Question

Geometric and Arithmetic Progressions?

The `1st, 2nd and 3rd` terms of a geometric progression are the `1st, 9th, and 21st` terms respectively of an arithmetic progression. The `1st` term of each progression is `8` and the common ratio of the geometric progression is `r`, where `r != 1`. Find
(i) the value of r,
(ii) the `4th` term of each progression.

Answer 1

`(i) : r=3/2, (ii) :" the "4^(th)" term of GP is "27" and that of AP is "25/2`.

Explanation:

The `1^(st)` term of the GP is `8`, and the common

ratio is `r!=1`.

Hence, the `2^(nd)` and the `3^(rd)` terms of the GP must be

`8r` and `8r^2`.

Now, it is given that these are `9^(th) and 21^(st)` terms of an AP, of

which, `1^(st)` term is `8`.

So, if `d` is the common difference of the AP, then, we have

`8r=8+(9-1)d, i.e., 8r=8+8d, or, r=1+d...(ast^1)`,

`8r^2=8+20d, or, 2r^2=2+5d...................(ast^2)`.

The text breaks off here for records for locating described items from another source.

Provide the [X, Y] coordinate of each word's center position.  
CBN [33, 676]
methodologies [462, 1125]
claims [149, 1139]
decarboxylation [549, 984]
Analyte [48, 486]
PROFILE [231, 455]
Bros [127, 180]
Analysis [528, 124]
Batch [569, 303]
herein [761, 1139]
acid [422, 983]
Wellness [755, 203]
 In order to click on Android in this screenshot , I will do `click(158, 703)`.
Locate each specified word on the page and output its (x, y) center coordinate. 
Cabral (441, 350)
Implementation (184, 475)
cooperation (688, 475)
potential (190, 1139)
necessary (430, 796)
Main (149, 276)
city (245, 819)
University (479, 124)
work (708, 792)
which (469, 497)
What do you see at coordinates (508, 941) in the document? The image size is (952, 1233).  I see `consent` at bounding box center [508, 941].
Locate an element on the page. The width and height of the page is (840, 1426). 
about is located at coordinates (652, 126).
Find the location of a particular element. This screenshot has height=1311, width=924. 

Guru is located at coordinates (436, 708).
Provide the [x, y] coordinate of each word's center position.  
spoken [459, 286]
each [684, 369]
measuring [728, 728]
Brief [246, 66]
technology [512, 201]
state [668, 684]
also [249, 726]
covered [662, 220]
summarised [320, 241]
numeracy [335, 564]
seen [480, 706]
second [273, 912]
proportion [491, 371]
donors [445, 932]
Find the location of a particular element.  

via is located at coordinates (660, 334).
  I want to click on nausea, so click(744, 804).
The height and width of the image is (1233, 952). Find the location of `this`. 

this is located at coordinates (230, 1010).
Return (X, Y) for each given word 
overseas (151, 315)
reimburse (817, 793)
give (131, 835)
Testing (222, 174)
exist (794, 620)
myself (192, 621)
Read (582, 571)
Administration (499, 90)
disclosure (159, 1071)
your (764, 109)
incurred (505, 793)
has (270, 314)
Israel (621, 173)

`"By "(ast^1)" then, "2r^2=2+5(r-1)=5r-3`.

`rArr 2r^2-5r+3=0`.

`rArr (r-1)(2r-3)=0`.

`:. r=1`, which contradicts the given that `r!=1, or, r=3/2`.

Therefore, the `4^(th)` of the GP is `ar^3=8*(3/2)^3=27`, and, that of the AP is `8+(4-1)d=8+(4-1)(3/2)=25/2`.